The investment bank said, combined with the disruption in several service sectors, it now estimates the economic loss at close to $234.4 billion or 8.1% of GDP
It sees major economic losses for large industrial states such as Maharashtra, Delhi, Tamil Nadu and Punjab
NEW DELHI: As India extended the nationwide lockdown till 3 May to combat the covid-19 outbreak, Barclays cut its growth forecast for the country to 0% for calendar year 2020 from its earlier projection of 2.5%, holding that the economic fallout will be worse than it had earlier estimated.
“While India’s COVID outbreak has not officially reached the community transmission stage, we believe the existing restrictions on movement are causing much more economic damage than anticipated.
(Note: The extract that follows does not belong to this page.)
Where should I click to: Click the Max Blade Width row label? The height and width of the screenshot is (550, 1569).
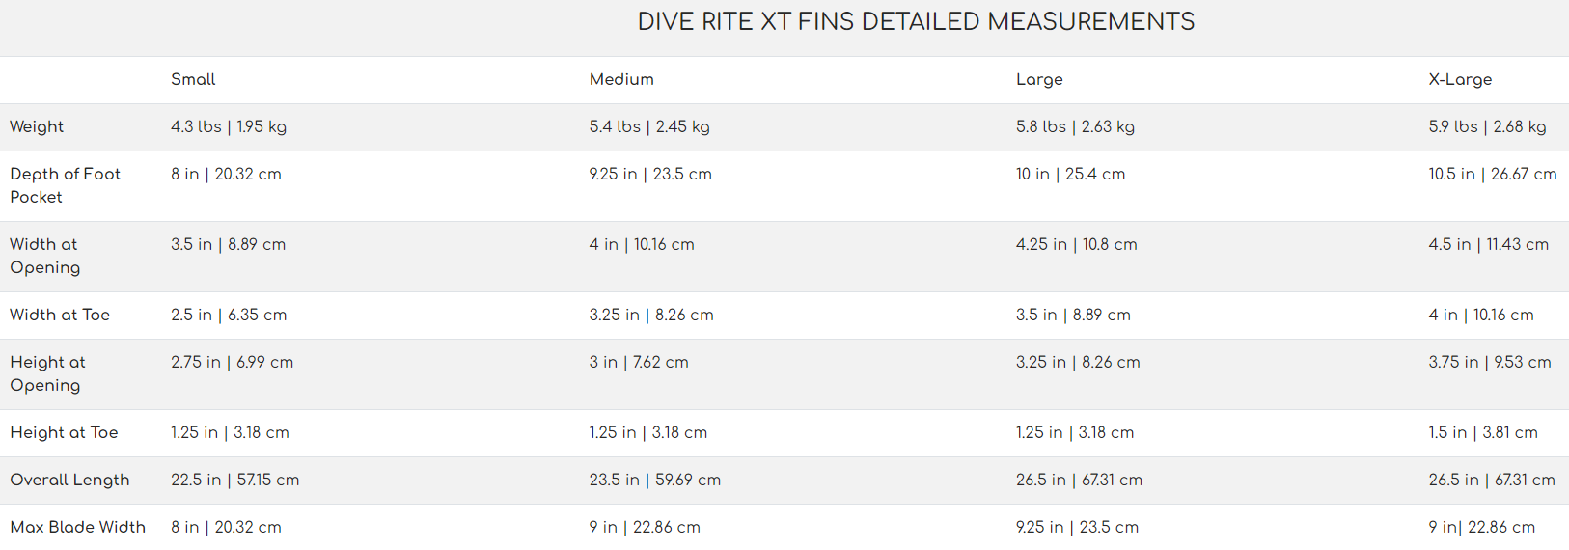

Despite being characterised as essential sectors, the negative impact of the shutdown measures on the mining, agriculture, manufacturing and utility sectors appears higher than we had expected," it said in a report.
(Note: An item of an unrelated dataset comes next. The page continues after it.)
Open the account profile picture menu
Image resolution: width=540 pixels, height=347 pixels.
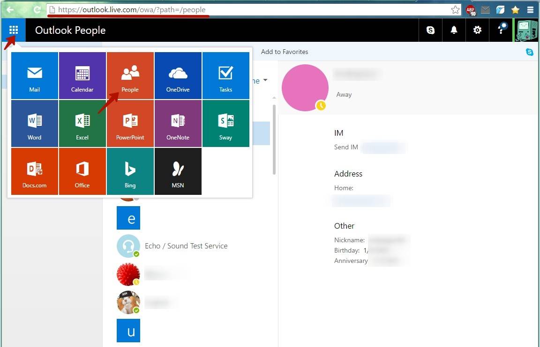pos(527,31)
The investment bank said, combined with the disruption in several service sectors, the economic loss is estimated to be close to $234.4 billion or 8.1% of GDP, assuming that India will remain under a partial lockdown at least until the end of May. “This is much higher than the $120 billion we had estimated earlier for roughly the same time period previously," it said.
Barclays said across the country, it sees major economic losses for large industrial states such as Maharashtra, Delhi, Tamil Nadu and Punjab. “This is a direct reflection of the high covid case counts in these states, and lockdowns that are likely to persist across several sectors and for longer time periods than in the rest of the country."
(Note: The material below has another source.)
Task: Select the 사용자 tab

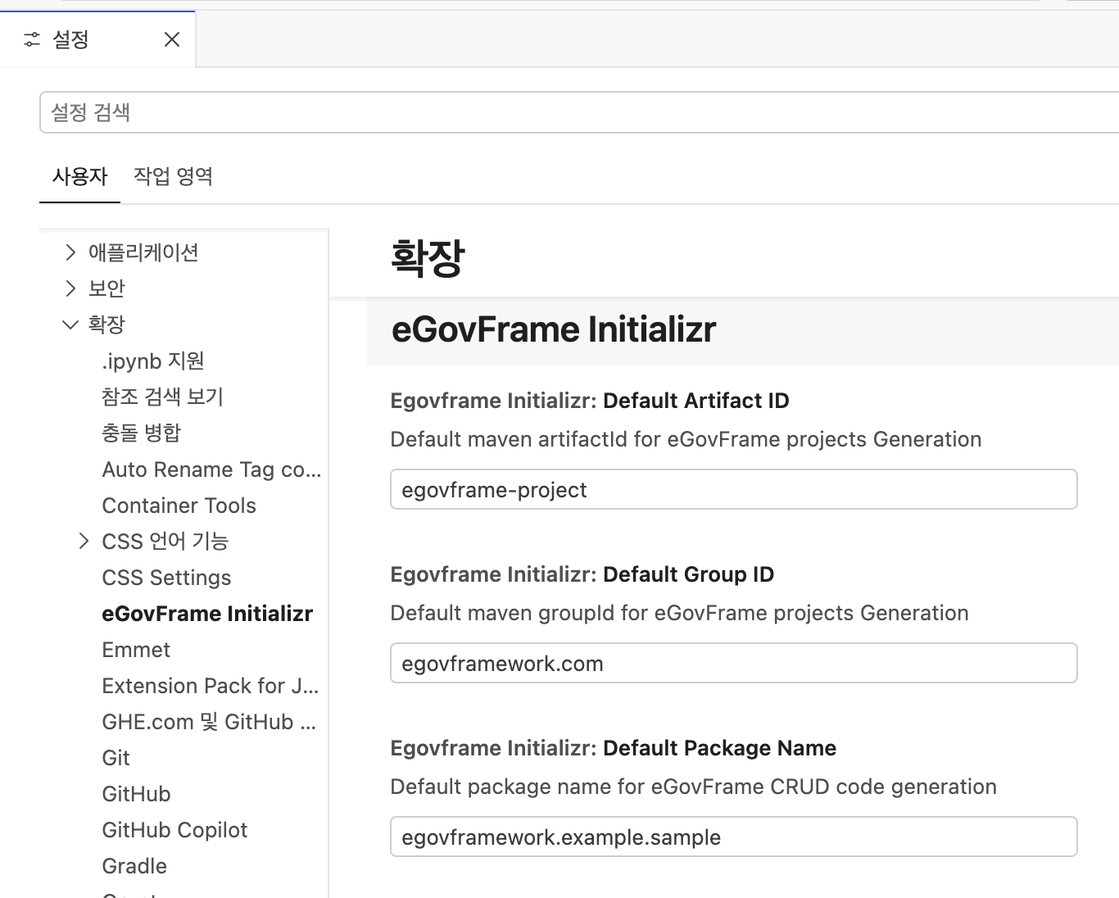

Even for states that are likely to experience a faster recovery cycle, such as Kerala, Karnataka, and Haryana, while their economic losses will likely be limited, a precautionary increase in savings and reduction in discretionary consumption, especially on travel and recreational services, will weigh on growth rates longer, Barclays said. “This drives the downward revision in our growth recovery outlook to show a shallower pick-up in Q3."
Barclays said once the lockdown is over, the pace of recovery will be contingent on policy support by the government. “Our trajectory of a slower recovery factors in the only modest fiscal stimulus unveiled by the government up to now. We think this is unlikely to offset the negative impact on ‘animal spirits’ caused by relative inactivity for a long period. Major policy interventions, if taken, could, however, change the outcome and bring about a faster upswing after the lockdown opens. That said, the slowdown in early Q2 will be driven entirely by the shutdown and is unlikely to be impacted by policy support," it added.